# Makrelen finden in der Ostsee



## blassauge (7. September 2012)

Hallo. Ich möchte gern in ein paar Tagen auf die Ostsee (Rerik/Kühlungsborn). Nun habe ich gelesen, dass man durchaus mit der einen oder anderen Makrele rechnen kann. Meine Frage ist nun wie ich sie finden kann wenn sie nicht gerade an der Oberfläche sind. Bin für jeen Tip dankbar. Würde mich riesig über meine erste Makrele freuen. Ich nehem auch gern Hinweise zu Fangmethoden und weiteren Tipps entgegen.

Danke #h


----------



## Harrie (7. September 2012)

*AW: Makrelen finden in der Ostsee*

Pilker,Herings-oder Makrelenpaternoster dran und dann die Wasserschichten durchpilken,damit muß eigentlich was gehn wenn sie da sind.

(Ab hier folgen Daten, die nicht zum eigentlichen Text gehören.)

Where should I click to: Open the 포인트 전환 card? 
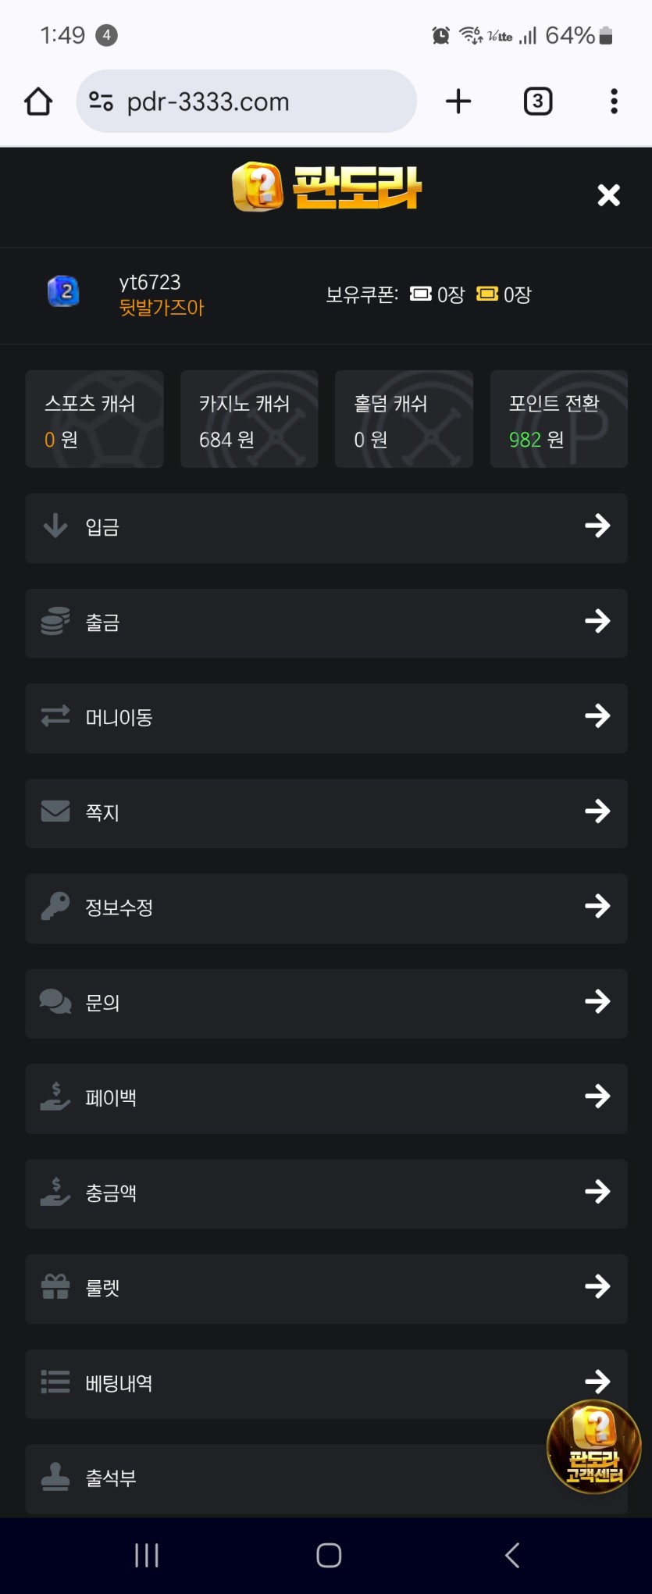(x=558, y=419)
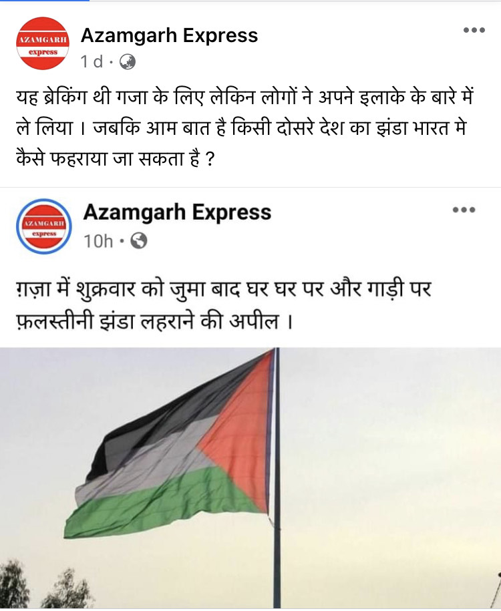The image size is (501, 611).
Task: Open the shared post's "Azamgarh Express" page name
Action: [x=178, y=212]
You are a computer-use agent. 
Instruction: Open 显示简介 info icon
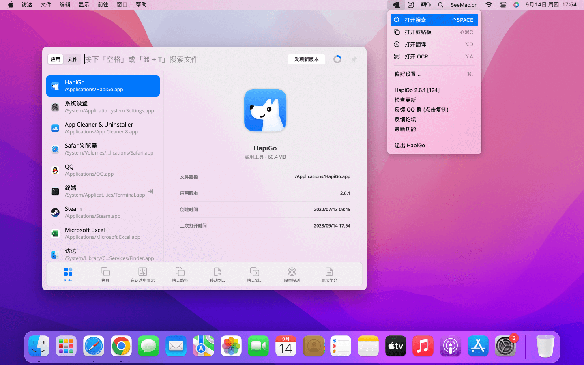point(329,272)
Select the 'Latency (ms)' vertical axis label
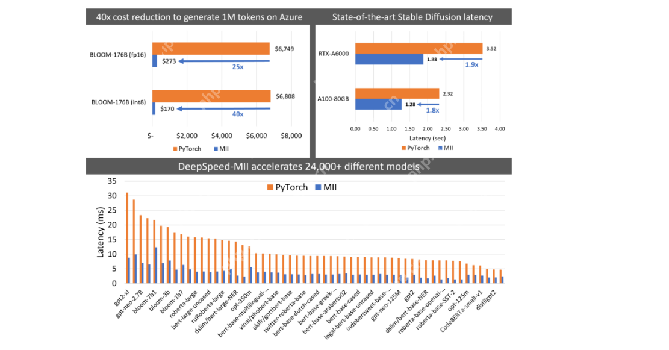 [x=100, y=231]
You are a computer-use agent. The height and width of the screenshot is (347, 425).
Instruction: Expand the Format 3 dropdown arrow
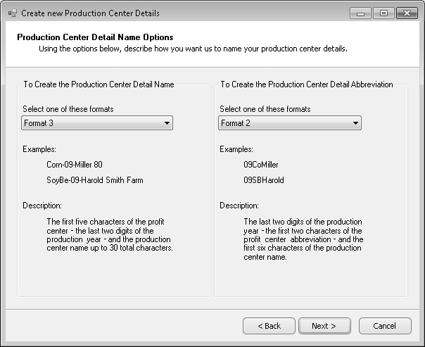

Haben wir letztes Jahr auch dort gemacht und gut gefangen.


----------



## Brassenwürger (7. September 2012)

*AW: Makrelen finden in der Ostsee*

Was auch gut funktioniert: Mit Paternoster und etwas schwererem Blei schleppen. Man sucht dabei eine recht große Fläche ab! Hat die erste Makrele am geschleppten Vorfach gebissen, mit herkömmlichen Methoden weiterangeln! So haben wir in Norwegen immer die Makrelenschwärme gesucht...#6


----------



## xbsxrvxr (7. September 2012)

*AW: Makrelen finden in der Ostsee*

moin, 
wenn du schon in unserer ecke bist, kannst du es auch gleich vor warnemünde versuchen-da stehen die teilweise gestapelt!
einfach mit nem heringspaternoster an den fahrwassertonnen angeln.
manchmal stehen die an den ersten, manchmal an den letzten tonnen-immer suchen.
nur nicht mit dem boot im fahrwasser angeln, dat wird teuer|rolleyes

dann müsste es klappen, oder in der wismarbucht-da sind sie auch noch...

petri


----------



## j.Breithardt (7. September 2012)

*AW: Makrelen finden in der Ostsee*



Brassenwürger schrieb:


> Was auch gut funktioniert: *Mit Paternoster und etwas schwererem Blei schleppen*. Man sucht dabei eine recht große Fläche ab! Hat die erste Makrele am geschleppten Vorfach gebissen, mit herkömmlichen Methoden weiterangeln! So haben wir in Norwegen immer die Makrelenschwärme gesucht...#6


 


Ist auch unsere bewährte Methode in Norge. 2-3 Ruten in unterschiedlichen Tiefen raus,
und meistens dauert es nicht lange bis zum Biss.:m


----------



## blassauge (7. September 2012)

*AW: Makrelen finden in der Ostsee*

Das ging ja schnell. Danke für die Hinweise.Mal schauen ob es klappt. 
|wavey:


----------



## N00blikE05 (7. September 2012)

*AW: Makrelen finden in der Ostsee*

Ein guter indikator sind moewen die ins wasser stuerzen oder wenn mehrere moewen um stellen kreisen. war letztens mitm boot bei puttgarden unterwegs und hatte einen riesigen schwarm auf dem echolot, aber leider nur buttsysteme dabei gehabt. gruß


----------



## j.Breithardt (7. September 2012)

*AW: Makrelen finden in der Ostsee*



			
				N00blikE05;3707231[COLOR=red schrieb:
			
		

> *]Ein guter indikator sind moewen die ins wasser stuerzen*[/COLOR] oder wenn mehrere moewen um stellen kreisen. war letztens mitm boot bei puttgarden unterwegs und hatte einen riesigen schwarm auf dem echolot, aber leider nur buttsysteme dabei gehabt. gruß


 

Schon richtig,:m
aber auch nur, wenn die Makrelen in Nähe der Oberfläche
jagen.


----------



## nowortg (8. September 2012)

*AW: Makrelen finden in der Ostsee*

Guten Morgen,
Makrelen auf dem Echolot???

Was für ein Gerät benutzt Ihr denn?

Da Makrelen keine Schwimmblase haben sind die doch nicht auf dem Echo?


Stets Petri Heil

nowortg


----------



## FehmarnAngler (8. September 2012)

*AW: Makrelen finden in der Ostsee*

Quallen haben auch keine Schwimmblasen, und sind noch dazu nicht so dicht wie Fische, trotzdem sieht man sie aufn Echolot.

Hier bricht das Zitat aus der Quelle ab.